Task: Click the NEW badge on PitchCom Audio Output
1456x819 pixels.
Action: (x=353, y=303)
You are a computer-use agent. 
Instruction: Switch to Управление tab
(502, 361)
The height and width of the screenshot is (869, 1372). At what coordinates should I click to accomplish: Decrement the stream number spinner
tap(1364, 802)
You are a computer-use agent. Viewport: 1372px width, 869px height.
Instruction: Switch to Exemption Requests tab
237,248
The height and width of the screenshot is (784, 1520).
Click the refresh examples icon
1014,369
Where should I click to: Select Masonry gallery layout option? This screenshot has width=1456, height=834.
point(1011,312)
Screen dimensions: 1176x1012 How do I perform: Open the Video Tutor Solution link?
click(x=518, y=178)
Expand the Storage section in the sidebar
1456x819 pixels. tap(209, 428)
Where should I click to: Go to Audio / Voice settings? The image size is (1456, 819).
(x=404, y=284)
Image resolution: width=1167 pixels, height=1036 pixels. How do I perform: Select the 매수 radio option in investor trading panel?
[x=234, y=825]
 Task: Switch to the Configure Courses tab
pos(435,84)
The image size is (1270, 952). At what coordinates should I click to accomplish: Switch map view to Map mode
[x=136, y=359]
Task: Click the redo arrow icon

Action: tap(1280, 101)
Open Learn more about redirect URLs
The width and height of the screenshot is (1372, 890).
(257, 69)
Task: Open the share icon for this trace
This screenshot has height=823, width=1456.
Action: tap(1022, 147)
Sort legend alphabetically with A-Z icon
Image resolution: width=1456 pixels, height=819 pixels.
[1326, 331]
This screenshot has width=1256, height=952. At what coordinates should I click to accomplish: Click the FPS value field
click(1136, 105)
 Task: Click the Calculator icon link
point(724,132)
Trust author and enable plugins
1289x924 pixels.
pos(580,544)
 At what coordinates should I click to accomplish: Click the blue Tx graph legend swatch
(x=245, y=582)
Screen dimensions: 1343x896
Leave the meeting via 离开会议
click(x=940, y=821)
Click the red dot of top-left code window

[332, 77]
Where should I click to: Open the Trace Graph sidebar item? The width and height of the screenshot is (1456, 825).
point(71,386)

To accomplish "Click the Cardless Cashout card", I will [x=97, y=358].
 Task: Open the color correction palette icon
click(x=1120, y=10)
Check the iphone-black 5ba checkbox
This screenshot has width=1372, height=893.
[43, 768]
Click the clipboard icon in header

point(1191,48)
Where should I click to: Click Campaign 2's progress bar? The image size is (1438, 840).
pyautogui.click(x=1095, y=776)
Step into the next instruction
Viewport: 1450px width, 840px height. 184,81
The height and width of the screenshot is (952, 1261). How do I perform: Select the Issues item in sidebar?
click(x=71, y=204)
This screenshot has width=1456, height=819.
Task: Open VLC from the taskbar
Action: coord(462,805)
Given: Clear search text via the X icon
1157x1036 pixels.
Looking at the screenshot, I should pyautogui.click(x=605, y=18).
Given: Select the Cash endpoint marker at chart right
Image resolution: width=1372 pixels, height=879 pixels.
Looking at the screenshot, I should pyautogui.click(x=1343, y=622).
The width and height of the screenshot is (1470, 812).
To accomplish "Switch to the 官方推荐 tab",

....................

» **Exercise**:
Scan the listing above for the word "computer" and show each line where it is found.

» **Response area**:
You are a computer-use agent. 
You are a computer-use agent. Viewport: 1372px width, 869px height.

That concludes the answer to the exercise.